Task directions: Copy nothing but the lines from the line with "The height and" to the end of the records, retyped exactly. Pictures stay out.

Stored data
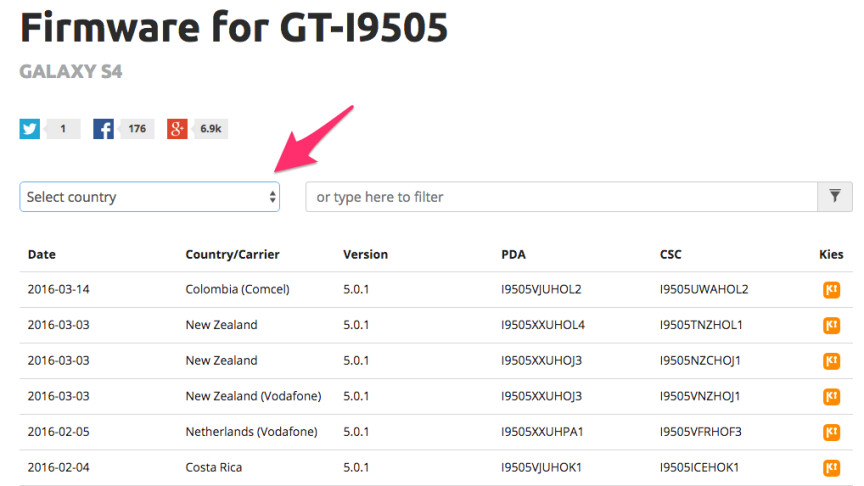Click the 'type here to filter' text field

(x=560, y=197)
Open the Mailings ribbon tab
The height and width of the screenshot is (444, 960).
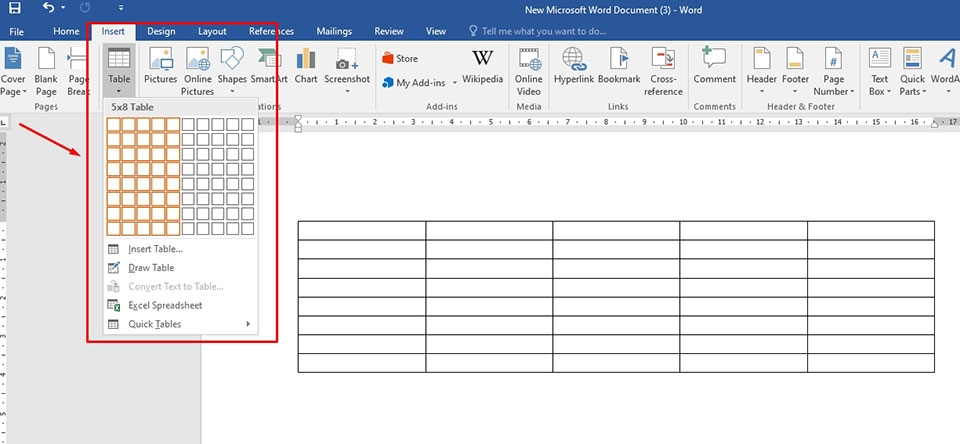pos(334,31)
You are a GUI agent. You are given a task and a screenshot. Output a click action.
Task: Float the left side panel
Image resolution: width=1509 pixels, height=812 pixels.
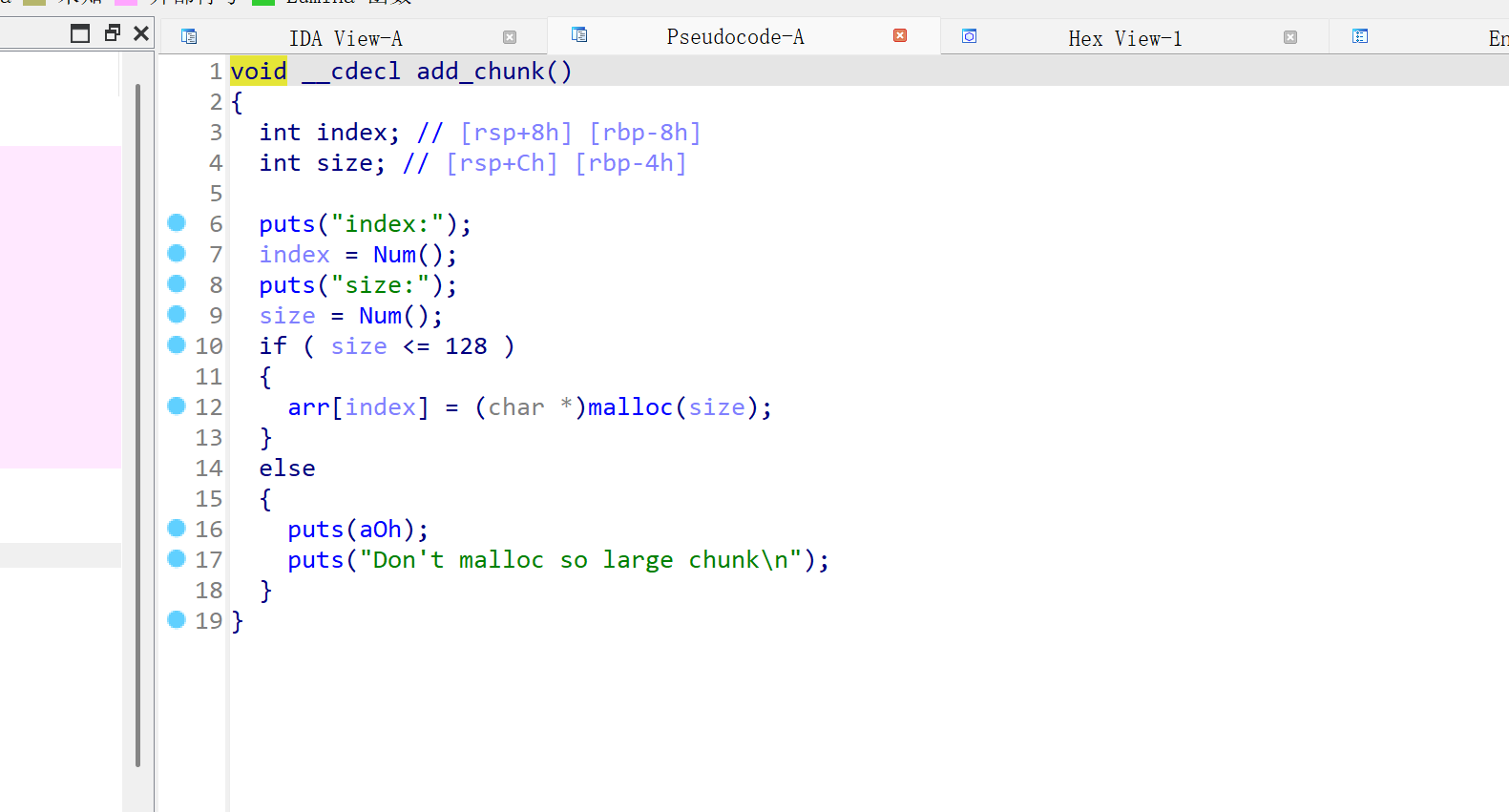coord(112,33)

Response:
The height and width of the screenshot is (444, 960).
pos(334,31)
You are a GUI agent. You are given a task and a screenshot. Output a click action.
Task: Float the left side panel
Image resolution: width=1509 pixels, height=812 pixels.
coord(112,33)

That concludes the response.